Saturday, April 5, 2008

Mad!love of books

I was reading this article and thought it gave the worst possible impression of librarians. Two parts in particular stuck out to me:

At the end, the former librarian writes: "
as libraries start to lack usefulness, the librarian becomes seen as a keeper of these sacred book objects. It gives us a certain allure." So many things wrong with that statement. First, libraries = useful. Second, the books as sacred objects argument only works when talking about rare first edition texts (which, for some odd reason seems to be all they talk about). When a normal person considers the books they own or check out from the library, high-class elite probably isn't what comes to mind. I know that while I was reading Hob's Bargain last night, I wasn't thinking "Wow! What an object to be fetishized!" Third, if she's a former librarian that doesn't seem to think much of the profession (I mean, she doesn't protest when the author claims text-messages count as reading), does she really get to say "us?"

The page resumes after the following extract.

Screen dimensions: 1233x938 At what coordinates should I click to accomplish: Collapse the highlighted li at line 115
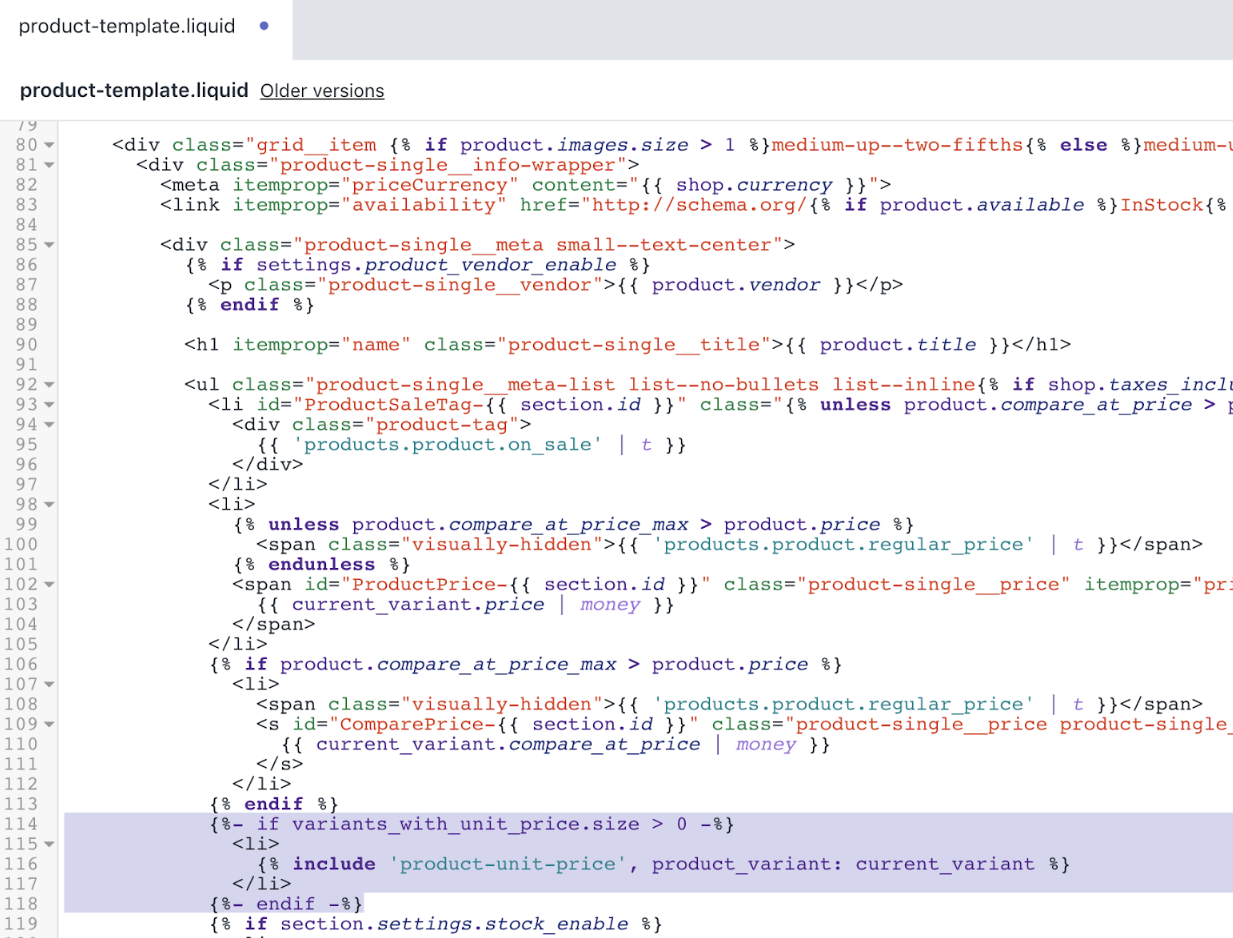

The second thing that really irked me was when the author claims "
reading has become an unassailable virtue, and you simply can't attack it. That's like saying walking is a virtue, without regard to where you're going or why you're going there." Aren't doctors kinda pushing the idea that walking for walking's sake is a Good Thing? I mean, while the destination is a factor, the process isn't without value. Life isn't always about the ends; sometimes the journey really does matter.

Beside this horrible assault on my future career, I'm good.


2 comments:

Stacy said...

Don't worry Myra, (most?) librarians are awesome!!

Also, I'm very glad you posted, because I thought you guys abandoned me since I stopped receiving emails, hahaha.

Stacy said...

I also just barely noticed that your text is smaller than mine. Is that some setting that you have or something? Or did I break something.